WORK TO COMPLETE:
Write out the data below word for word, everything from the line containing "Remove the Braylee" down to the line containing "tap(98, 492)", both of those lines included.

[Start of DATA TO USE]

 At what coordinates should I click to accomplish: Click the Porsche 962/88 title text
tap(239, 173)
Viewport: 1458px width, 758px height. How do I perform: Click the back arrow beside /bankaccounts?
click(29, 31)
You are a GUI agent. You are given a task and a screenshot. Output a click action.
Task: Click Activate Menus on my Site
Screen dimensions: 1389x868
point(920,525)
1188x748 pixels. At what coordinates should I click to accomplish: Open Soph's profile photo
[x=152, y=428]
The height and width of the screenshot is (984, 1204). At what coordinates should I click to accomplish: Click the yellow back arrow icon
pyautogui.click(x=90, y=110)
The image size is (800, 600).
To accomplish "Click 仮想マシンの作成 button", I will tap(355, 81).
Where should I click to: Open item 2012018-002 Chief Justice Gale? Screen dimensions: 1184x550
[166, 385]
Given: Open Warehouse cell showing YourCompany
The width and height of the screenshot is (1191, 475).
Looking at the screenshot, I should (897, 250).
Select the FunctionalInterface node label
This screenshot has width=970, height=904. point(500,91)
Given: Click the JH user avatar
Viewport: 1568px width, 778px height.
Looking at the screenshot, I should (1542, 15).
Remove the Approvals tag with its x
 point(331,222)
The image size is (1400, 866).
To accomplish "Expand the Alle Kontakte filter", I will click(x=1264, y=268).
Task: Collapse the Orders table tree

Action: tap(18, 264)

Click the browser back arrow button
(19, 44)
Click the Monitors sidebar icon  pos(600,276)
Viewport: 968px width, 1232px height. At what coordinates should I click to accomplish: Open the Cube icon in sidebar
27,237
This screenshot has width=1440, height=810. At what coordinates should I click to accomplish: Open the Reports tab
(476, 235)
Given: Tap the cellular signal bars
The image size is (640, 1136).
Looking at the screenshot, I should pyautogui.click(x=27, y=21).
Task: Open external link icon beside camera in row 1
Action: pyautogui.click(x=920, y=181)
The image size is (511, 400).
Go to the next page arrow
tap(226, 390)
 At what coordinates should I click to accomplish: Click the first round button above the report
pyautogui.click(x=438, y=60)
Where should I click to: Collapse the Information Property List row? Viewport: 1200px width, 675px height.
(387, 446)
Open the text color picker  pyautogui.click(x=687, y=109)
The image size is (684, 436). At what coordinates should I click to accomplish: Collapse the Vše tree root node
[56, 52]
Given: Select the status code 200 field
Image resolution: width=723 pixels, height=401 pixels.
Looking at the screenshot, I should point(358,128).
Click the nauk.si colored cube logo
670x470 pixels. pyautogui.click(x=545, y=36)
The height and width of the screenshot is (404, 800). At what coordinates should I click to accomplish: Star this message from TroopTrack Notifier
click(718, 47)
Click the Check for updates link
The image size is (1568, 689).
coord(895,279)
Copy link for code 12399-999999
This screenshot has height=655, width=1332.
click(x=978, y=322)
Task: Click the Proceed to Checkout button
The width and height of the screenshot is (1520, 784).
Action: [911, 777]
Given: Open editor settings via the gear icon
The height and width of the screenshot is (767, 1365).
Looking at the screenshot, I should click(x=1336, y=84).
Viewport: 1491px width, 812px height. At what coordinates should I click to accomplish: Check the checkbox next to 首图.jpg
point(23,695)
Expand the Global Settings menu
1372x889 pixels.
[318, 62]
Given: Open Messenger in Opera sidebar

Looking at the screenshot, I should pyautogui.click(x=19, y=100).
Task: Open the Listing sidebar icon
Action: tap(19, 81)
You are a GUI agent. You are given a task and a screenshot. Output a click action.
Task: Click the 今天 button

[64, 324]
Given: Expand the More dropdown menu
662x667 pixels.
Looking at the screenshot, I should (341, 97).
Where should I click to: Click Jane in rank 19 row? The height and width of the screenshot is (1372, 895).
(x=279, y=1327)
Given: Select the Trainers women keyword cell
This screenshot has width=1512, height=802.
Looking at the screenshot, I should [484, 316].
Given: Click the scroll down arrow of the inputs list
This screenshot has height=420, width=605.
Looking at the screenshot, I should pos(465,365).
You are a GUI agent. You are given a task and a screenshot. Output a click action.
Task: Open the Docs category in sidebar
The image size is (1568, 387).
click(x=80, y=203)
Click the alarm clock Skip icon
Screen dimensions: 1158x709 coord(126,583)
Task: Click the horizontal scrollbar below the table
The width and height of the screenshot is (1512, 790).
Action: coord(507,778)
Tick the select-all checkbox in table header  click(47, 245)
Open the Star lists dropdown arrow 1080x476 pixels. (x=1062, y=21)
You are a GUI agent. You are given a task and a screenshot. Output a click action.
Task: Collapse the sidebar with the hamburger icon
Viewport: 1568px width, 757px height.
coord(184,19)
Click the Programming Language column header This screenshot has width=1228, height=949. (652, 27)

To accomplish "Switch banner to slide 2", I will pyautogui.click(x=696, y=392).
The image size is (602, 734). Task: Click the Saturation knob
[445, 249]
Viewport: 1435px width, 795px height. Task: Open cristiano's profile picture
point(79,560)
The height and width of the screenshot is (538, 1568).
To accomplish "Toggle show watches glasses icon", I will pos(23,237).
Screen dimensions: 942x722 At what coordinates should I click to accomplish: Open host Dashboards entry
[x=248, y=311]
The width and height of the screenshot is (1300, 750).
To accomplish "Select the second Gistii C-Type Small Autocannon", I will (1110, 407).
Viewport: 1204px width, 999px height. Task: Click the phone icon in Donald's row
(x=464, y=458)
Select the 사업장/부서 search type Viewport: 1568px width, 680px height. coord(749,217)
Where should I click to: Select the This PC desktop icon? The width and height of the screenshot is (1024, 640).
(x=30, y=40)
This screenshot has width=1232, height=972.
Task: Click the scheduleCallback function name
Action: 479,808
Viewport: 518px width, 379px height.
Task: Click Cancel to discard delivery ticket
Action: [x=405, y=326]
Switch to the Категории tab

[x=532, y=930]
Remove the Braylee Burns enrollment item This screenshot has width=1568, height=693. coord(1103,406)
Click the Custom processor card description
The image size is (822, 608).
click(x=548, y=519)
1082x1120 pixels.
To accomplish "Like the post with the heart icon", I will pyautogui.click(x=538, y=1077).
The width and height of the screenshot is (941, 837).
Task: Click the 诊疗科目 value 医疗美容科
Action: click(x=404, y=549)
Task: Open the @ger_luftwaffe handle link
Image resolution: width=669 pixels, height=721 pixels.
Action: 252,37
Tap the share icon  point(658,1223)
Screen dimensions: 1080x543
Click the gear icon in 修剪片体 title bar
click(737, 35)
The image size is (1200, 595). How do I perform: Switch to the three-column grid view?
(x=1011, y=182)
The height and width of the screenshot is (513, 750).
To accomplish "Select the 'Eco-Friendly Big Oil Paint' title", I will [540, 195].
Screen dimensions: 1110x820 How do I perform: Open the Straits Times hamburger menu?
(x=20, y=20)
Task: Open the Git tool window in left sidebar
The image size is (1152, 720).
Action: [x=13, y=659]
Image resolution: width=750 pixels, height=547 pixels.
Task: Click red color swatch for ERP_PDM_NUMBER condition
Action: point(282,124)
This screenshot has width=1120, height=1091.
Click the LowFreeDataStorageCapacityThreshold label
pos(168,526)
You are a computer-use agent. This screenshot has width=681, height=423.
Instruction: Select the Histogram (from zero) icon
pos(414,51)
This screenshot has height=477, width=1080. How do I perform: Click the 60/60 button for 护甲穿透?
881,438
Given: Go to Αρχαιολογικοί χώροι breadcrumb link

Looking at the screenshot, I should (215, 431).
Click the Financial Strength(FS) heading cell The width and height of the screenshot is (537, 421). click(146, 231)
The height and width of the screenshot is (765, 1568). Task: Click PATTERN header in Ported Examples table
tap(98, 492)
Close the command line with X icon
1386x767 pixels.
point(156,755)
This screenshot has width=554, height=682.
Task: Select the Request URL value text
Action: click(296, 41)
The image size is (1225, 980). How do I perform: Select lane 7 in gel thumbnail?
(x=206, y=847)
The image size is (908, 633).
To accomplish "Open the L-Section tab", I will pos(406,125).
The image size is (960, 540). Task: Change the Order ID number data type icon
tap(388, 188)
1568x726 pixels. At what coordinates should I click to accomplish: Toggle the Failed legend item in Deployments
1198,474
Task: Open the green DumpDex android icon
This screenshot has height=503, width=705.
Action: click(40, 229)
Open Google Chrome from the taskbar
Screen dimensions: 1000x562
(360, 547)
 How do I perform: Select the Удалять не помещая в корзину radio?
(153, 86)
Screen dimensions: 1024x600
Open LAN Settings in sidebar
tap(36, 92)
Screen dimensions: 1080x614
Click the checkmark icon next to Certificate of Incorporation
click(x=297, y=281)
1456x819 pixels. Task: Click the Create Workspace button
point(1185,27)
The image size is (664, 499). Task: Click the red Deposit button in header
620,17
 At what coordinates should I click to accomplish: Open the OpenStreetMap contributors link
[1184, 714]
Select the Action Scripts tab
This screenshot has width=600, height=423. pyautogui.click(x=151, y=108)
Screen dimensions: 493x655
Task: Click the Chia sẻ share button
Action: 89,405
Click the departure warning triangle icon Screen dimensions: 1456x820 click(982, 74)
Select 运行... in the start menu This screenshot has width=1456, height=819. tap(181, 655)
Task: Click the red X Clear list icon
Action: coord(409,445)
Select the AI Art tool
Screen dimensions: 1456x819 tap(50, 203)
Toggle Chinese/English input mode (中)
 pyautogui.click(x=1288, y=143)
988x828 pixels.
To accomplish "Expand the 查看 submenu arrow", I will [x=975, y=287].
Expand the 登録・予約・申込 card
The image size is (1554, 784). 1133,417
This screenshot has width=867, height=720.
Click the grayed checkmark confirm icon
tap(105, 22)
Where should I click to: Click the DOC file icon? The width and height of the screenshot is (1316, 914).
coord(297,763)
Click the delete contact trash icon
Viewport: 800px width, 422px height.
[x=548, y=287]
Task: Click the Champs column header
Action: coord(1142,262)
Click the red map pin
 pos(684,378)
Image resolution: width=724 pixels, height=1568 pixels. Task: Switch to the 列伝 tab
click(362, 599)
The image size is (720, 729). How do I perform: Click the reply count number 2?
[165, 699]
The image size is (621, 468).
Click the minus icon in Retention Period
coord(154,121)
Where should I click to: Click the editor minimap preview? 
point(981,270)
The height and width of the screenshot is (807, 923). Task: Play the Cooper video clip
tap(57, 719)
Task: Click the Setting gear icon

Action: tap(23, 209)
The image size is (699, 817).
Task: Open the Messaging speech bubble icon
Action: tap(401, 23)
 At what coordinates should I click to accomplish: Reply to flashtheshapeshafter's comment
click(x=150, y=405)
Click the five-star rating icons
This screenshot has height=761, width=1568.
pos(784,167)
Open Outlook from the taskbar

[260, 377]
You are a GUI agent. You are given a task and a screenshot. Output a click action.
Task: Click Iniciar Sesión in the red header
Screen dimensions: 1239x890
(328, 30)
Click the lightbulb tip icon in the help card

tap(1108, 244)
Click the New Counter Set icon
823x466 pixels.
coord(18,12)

[End of DATA TO USE]

RESULT BELOW:
Remove the Braylee Burns enrollment item This screenshot has width=1568, height=693. coord(1103,406)
Click the Custom processor card description
The image size is (822, 608).
click(x=548, y=519)
1082x1120 pixels.
To accomplish "Like the post with the heart icon", I will pyautogui.click(x=538, y=1077).
The width and height of the screenshot is (941, 837).
Task: Click the 诊疗科目 value 医疗美容科
Action: click(x=404, y=549)
Task: Open the @ger_luftwaffe handle link
Image resolution: width=669 pixels, height=721 pixels.
Action: 252,37
Tap the share icon  point(658,1223)
Screen dimensions: 1080x543
Click the gear icon in 修剪片体 title bar
click(737, 35)
The image size is (1200, 595). How do I perform: Switch to the three-column grid view?
(x=1011, y=182)
The height and width of the screenshot is (513, 750).
To accomplish "Select the 'Eco-Friendly Big Oil Paint' title", I will [540, 195].
Screen dimensions: 1110x820 How do I perform: Open the Straits Times hamburger menu?
(x=20, y=20)
Task: Open the Git tool window in left sidebar
The image size is (1152, 720).
Action: [x=13, y=659]
Image resolution: width=750 pixels, height=547 pixels.
Task: Click red color swatch for ERP_PDM_NUMBER condition
Action: point(282,124)
This screenshot has width=1120, height=1091.
Click the LowFreeDataStorageCapacityThreshold label
pos(168,526)
You are a computer-use agent. This screenshot has width=681, height=423.
Instruction: Select the Histogram (from zero) icon
pos(414,51)
This screenshot has height=477, width=1080. How do I perform: Click the 60/60 button for 护甲穿透?
881,438
Given: Go to Αρχαιολογικοί χώροι breadcrumb link

Looking at the screenshot, I should (215, 431).
Click the Financial Strength(FS) heading cell The width and height of the screenshot is (537, 421). click(146, 231)
The height and width of the screenshot is (765, 1568). Task: Click PATTERN header in Ported Examples table
tap(98, 492)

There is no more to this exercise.